= WHAT TO DO =
For these records, count the lines containing the word "English" and respond with the number alone.

= SUPPLIED MATERIAL =
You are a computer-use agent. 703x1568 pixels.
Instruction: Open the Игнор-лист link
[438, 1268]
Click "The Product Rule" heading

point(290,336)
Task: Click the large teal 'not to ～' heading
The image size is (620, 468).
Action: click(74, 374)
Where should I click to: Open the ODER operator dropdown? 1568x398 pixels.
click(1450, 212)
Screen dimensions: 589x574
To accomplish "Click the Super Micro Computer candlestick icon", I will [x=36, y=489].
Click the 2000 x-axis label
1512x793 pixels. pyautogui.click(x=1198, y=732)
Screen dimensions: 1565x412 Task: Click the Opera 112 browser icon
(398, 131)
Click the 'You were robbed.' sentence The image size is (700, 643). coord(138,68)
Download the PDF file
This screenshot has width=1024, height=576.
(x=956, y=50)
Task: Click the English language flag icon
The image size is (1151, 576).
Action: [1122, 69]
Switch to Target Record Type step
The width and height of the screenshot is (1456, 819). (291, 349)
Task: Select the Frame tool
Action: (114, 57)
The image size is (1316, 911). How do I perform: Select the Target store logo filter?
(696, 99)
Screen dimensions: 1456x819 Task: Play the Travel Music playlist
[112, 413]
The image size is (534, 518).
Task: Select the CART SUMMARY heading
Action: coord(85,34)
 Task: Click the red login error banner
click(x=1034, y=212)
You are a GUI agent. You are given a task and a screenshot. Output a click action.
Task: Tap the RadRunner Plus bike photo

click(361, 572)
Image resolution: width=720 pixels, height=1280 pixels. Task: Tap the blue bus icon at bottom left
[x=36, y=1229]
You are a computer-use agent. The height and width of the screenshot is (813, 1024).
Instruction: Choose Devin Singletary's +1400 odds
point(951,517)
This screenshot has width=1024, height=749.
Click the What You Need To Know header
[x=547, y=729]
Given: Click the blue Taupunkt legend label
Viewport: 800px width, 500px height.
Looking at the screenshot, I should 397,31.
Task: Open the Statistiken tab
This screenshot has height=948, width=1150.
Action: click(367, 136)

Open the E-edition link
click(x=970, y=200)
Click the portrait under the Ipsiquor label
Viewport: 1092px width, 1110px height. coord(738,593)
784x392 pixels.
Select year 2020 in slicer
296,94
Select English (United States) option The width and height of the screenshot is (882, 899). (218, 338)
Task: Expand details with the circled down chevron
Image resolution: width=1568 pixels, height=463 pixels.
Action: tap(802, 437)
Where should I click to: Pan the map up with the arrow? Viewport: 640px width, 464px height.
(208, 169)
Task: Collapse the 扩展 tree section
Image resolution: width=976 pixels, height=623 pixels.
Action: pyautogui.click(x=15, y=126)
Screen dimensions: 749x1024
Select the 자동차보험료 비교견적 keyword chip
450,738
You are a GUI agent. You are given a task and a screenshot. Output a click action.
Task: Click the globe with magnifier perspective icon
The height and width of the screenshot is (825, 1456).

= COMPLETED EXERCISE =
2